Alternating Dumbbell Bench Press To Test Your Chest and Bilateral Strength Deficit (say
that ten times really fast!)

What you say? … What’s the Bilateral Deficit? Here’s the researcher’s definition of the Bilateral Limb
Deficit (BLD):

“BLD is the difference in maximal or near maximal force generating capacity of muscles when they
are contracted alone or in combination with the contralateral muscles. A deficit occurs when the
summed unilateral force is greater than the bilateral force. The BLD has been observed by a number
of researchers in both upper and lower limbs….. The underlying cause of the deficit remains
unknown.”

Now in plain speak: the bilateral deficit is the difference between what you can lift with one limb at
a time versus with both limbs for the same exercise – e.g. you may be able to 1-arm overhead press a
20kg dumbbell for 10 reps but struggle to do 10 reps of a 2-arm overhead press with 15kg dumbbells
– in this case you would have a bilateral deficit.

The bilateral deficit is more pronounced in beginners compared to more advanced lifters. To
discover how this phenomenon works, it’s best to learn by doing. Below you we have given you
instructions that will not only provide you with some unique insight about yourself but also provide
you with a good chest finisher….so you can walk out of the gym of a Monday night knowing that
your pecs are more inflated than the other guys and you also now possess experiential wisdom and
knowledge of a mysterious physiological phenomenon known as BLD.
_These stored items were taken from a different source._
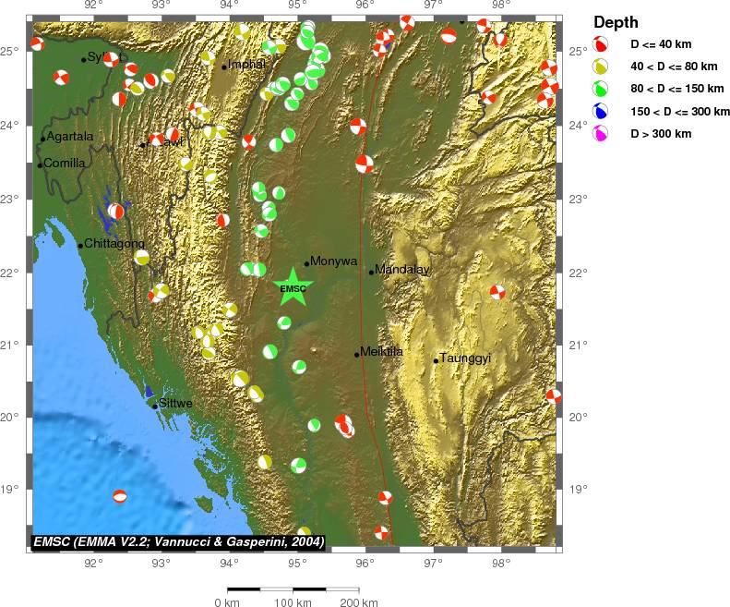730x607 pixels.
Task: Click the green 80 < D <= 150 km legend symbol
Action: tap(600, 90)
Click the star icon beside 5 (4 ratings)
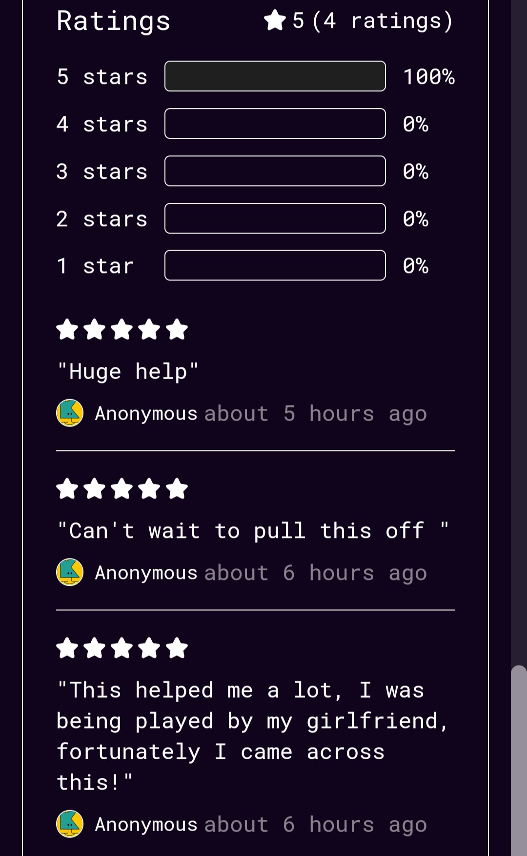 (275, 21)
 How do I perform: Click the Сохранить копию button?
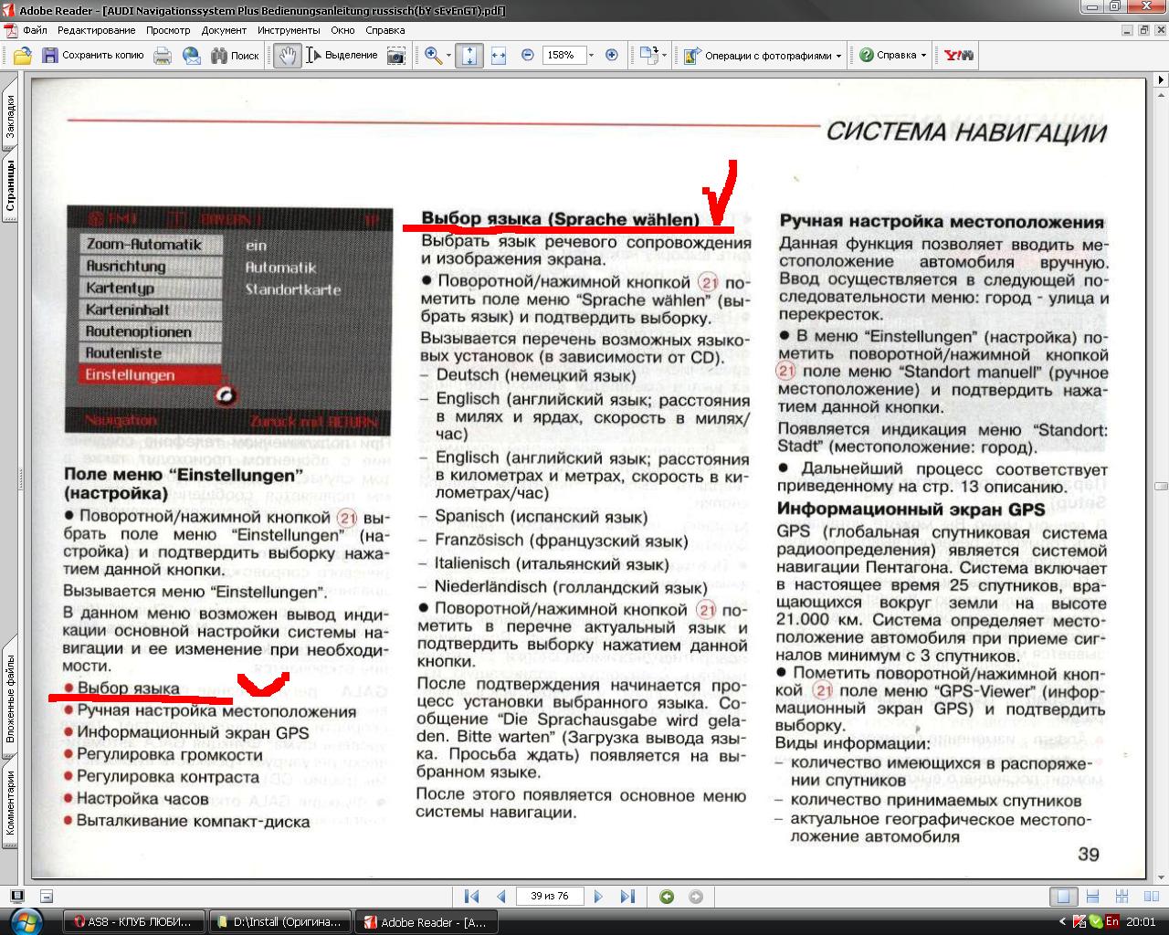click(x=91, y=56)
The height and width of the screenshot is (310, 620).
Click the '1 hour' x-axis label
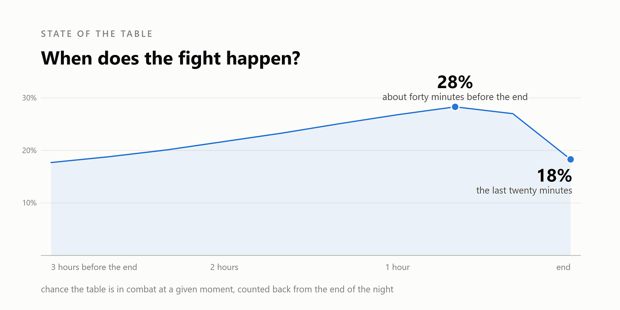click(398, 267)

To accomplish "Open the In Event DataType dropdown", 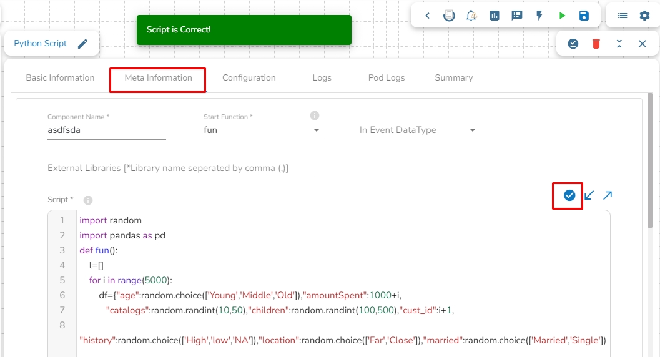I will click(x=472, y=130).
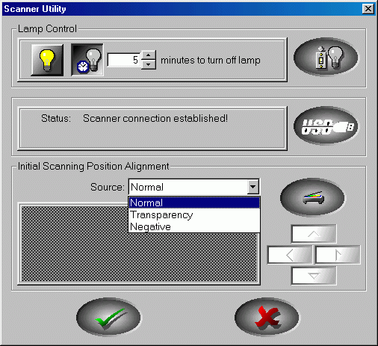Collapse the Source dropdown arrow
The width and height of the screenshot is (378, 346).
click(253, 187)
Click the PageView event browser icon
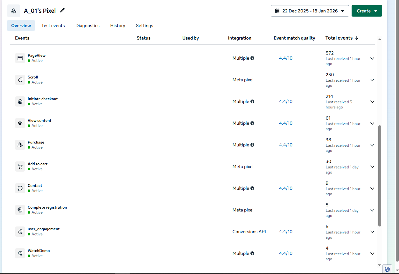Image resolution: width=399 pixels, height=274 pixels. [x=20, y=58]
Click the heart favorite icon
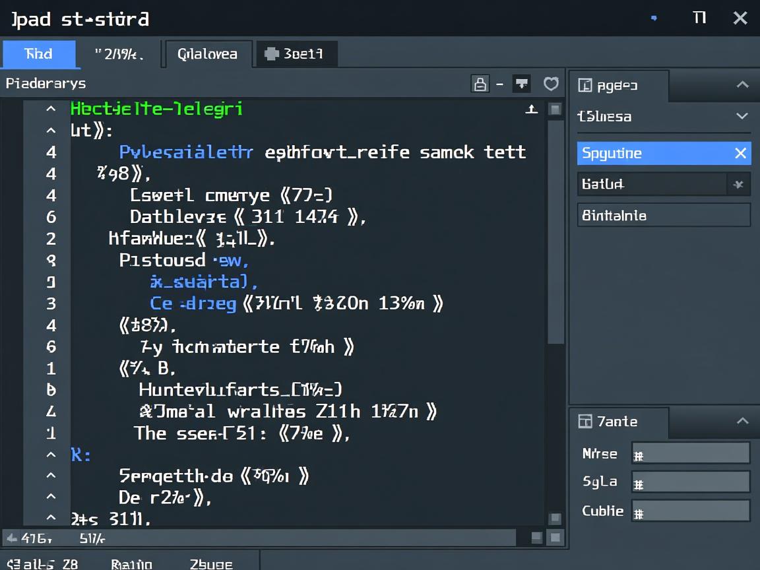This screenshot has height=570, width=760. 551,84
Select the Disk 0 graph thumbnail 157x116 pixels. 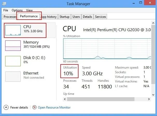pos(13,61)
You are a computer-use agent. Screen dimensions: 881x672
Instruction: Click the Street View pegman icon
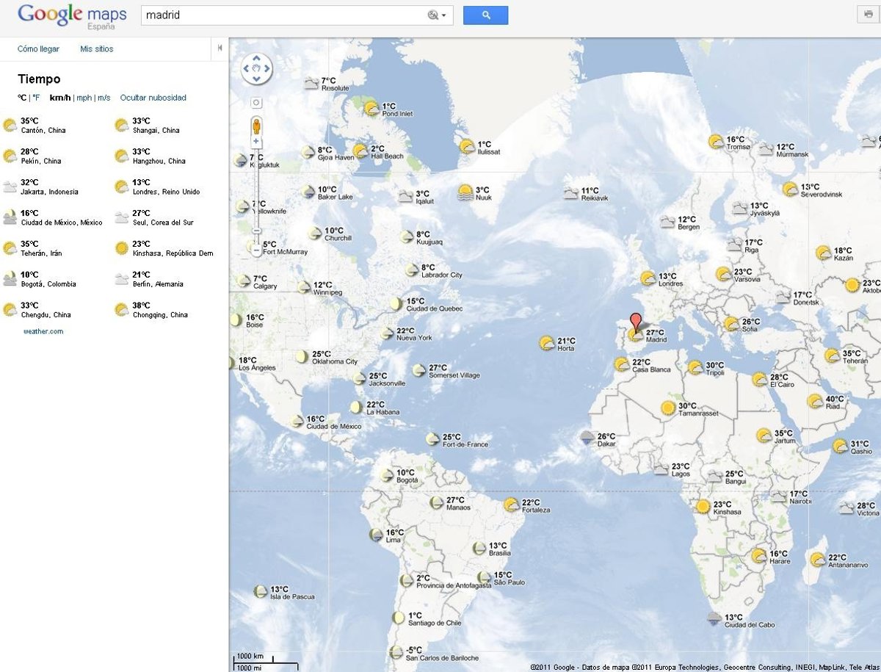pyautogui.click(x=256, y=126)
Try this experiment at the end of your normal chest routine:
 Grab a pair of dumbbells that are about 75% of your dumbbell chest press 10 rep Max
 Do one set of AMRP (As Many Reps Possible) of alternating dumbbell bench press until you
can’t do any more and reach failure on both sides. Don’t stop the exercise here though –
Immediately try to press both dumbbells up and together this time (i.e. standard dumbbell
bench press) for AMRP. You may be surprised with what happens and the state of what
seemed like exhausted muscles

As hinted at earlier, the more advanced a trainee is, the less of a bilateral deficit they should have.
However, this shouldn’t stop one from performing unilateral exercises (one limb exercises) and
these exercises should be performed to correct any imbalances a person has between different sides
of the body. As a general rule, dual limb exercises should proceed single limb exercises in strength
training. Why? Bilateral exercises tend to be better at amplifying the nervous system and overall
strength due to their increased loading capability when compared to their unilateral exercise
counterparts.

If you are still unsure of how to structure your workouts and exercise types, our advice is to practice
both bilateral and unilateral exercises and keep tabs on your strength levels for all them – this way
you can correct imbalances before they become too great.